PROBLEM STATEMENT
Below is some data. Retype exactly the lines starting at the one with "Viewport: 724px width, 1568px height." and ending at the one with "Tap the comment count 37".

DATA

++++++++++

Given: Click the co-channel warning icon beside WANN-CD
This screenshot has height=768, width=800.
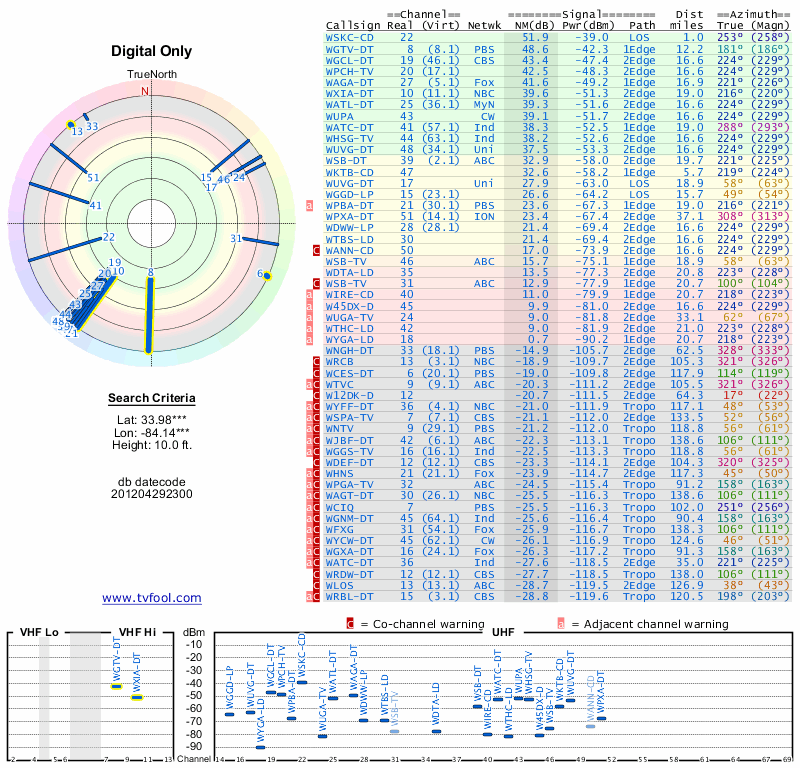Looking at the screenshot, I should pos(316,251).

++++++++++

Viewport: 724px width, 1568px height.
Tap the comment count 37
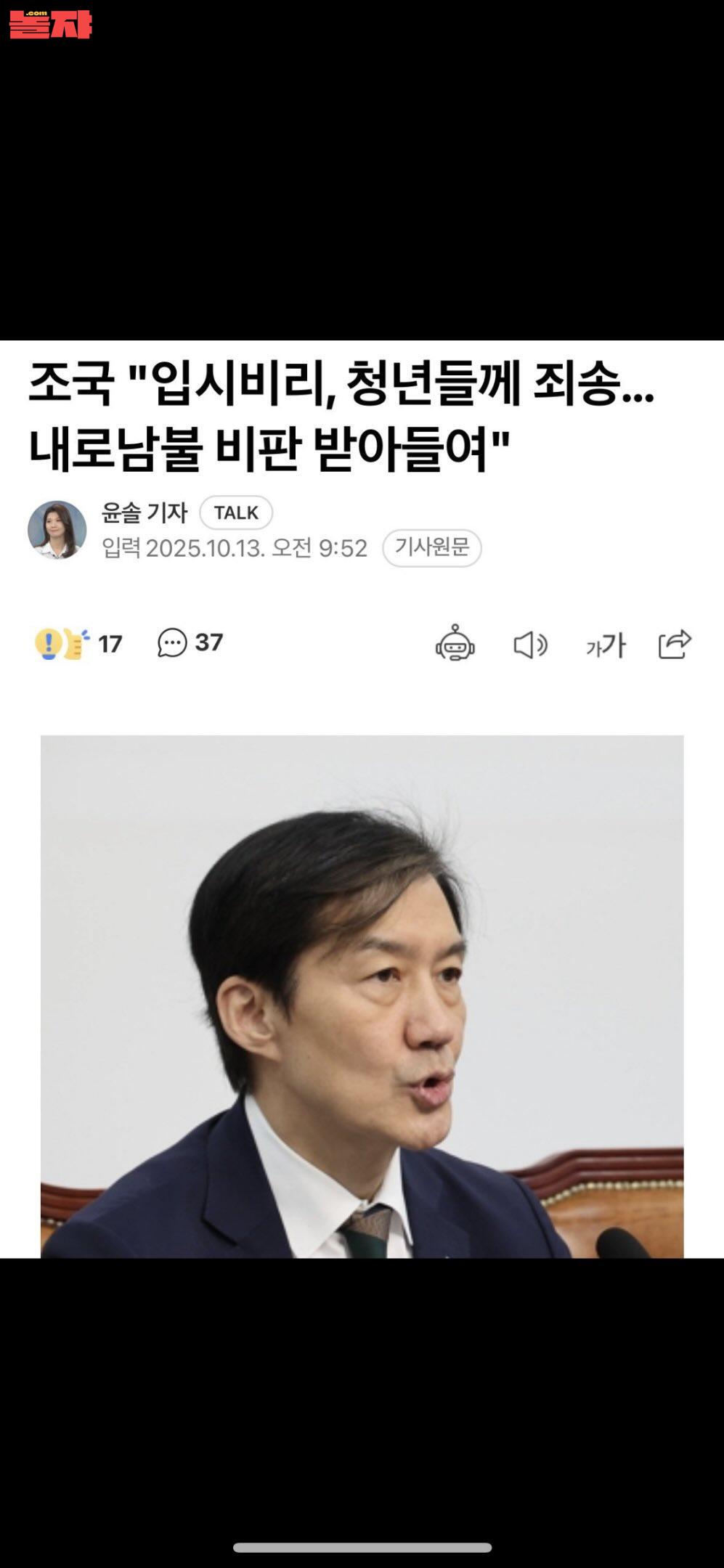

++++++++++

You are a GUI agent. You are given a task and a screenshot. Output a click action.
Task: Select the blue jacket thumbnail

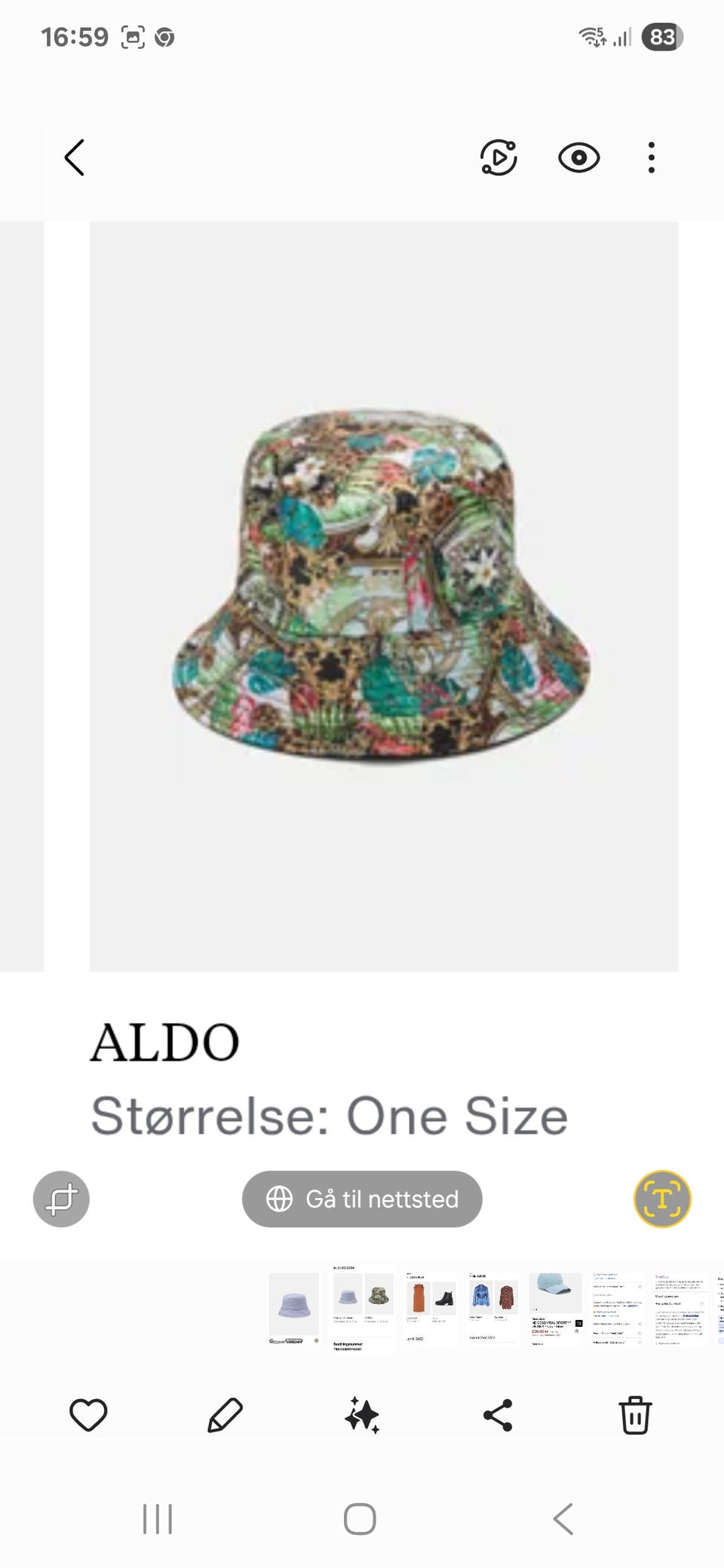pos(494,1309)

++++++++++

REPLY TO THE EXERCISE
Viewport: 724px width, 1568px height.
Tap the comment count 37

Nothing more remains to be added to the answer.